If `P(x)=ax^2+bx+c`, `Q(x)=-ax^2+dx+c` where `ac!=0` then `P(x).Q(x)=0` has

To solve the problem, we need to analyze the product of the two polynomials \( P(x) \) and \( Q(x) \) and determine the conditions under which the equation \( P(x) \cdot Q(x) = 0 \) has real roots. ### Step-by-Step Solution: 1. **Define the Polynomials**: We have: \[ P(x) = ax^2 + bx + c \] \[ Q(x) = -ax^2 + dx + c \] 2. **Condition for Real Roots**: For \( P(x) \) to have real roots, the discriminant must be non-negative: \[ D_P = b^2 - 4ac \geq 0 \] For \( Q(x) \) to have real roots, we also need its discriminant to be non-negative: \[ D_Q = d^2 - 4(-a)c = d^2 + 4ac \geq 0 \] 3. **Analyze the Conditions**: We know that \( ac \neq 0 \). We will analyze the two cases based on the sign of \( ac \). - **Case 1**: If \( ac < 0 \): - Since \( ac \) is negative, \( 4ac \) will also be negative. Thus: \[ D_P = b^2 - 4ac > 0 \quad \text{(since subtracting a negative is like adding)} \] \[ D_Q = d^2 + 4ac > 0 \quad \text{(since \( 4ac \) is negative, but \( d^2 \) is non-negative)} \] Therefore, both \( P(x) \) and \( Q(x) \) have real roots. - **Case 2**: If \( ac > 0 \): - Here, \( 4ac \) is positive.
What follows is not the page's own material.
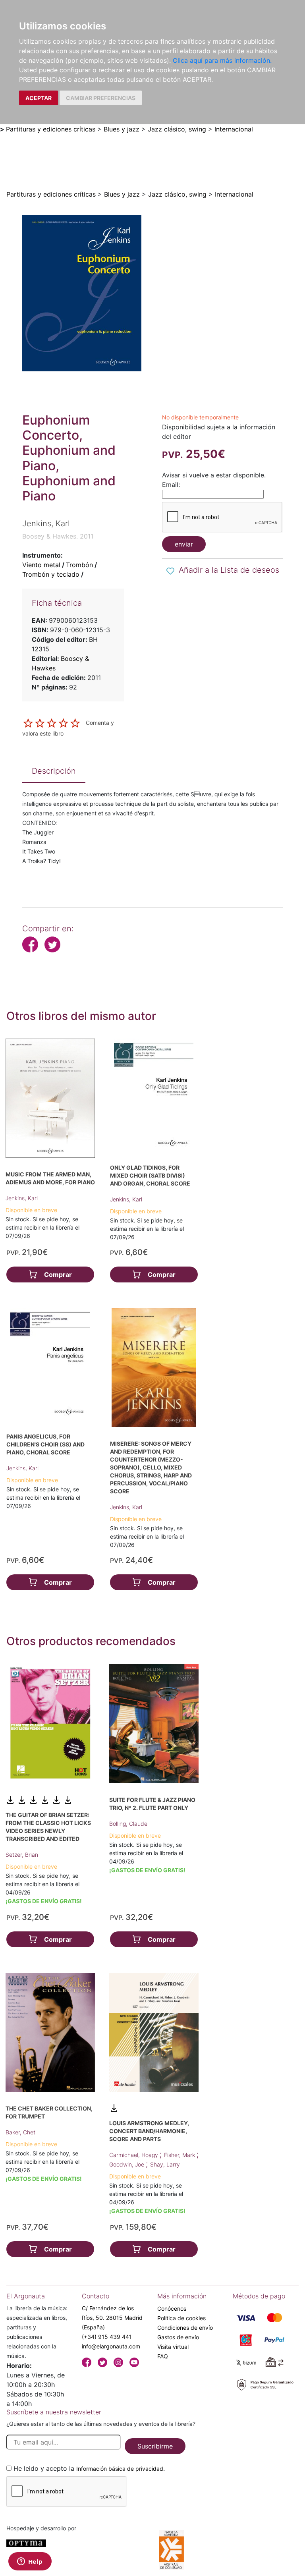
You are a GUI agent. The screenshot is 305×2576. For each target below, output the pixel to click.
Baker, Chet (20, 2132)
Thus: \[ D_P = b^2 - 4ac \geq 0 \] \[ D_Q = d^2 + 4ac > 0 \quad \text{(since both terms are positive)} \] Again, both \( P(x) \) and \( Q(x) \) have real roots. 4. **Conclusion**: In both cases, whether \( ac < 0 \) or \( ac > 0 \), the product \( P(x) \cdot Q(x) = 0 \) will have at least two real roots, one from each polynomial. Thus, we conclude that \( P(x) \cdot Q(x) = 0 \) has at least two real roots.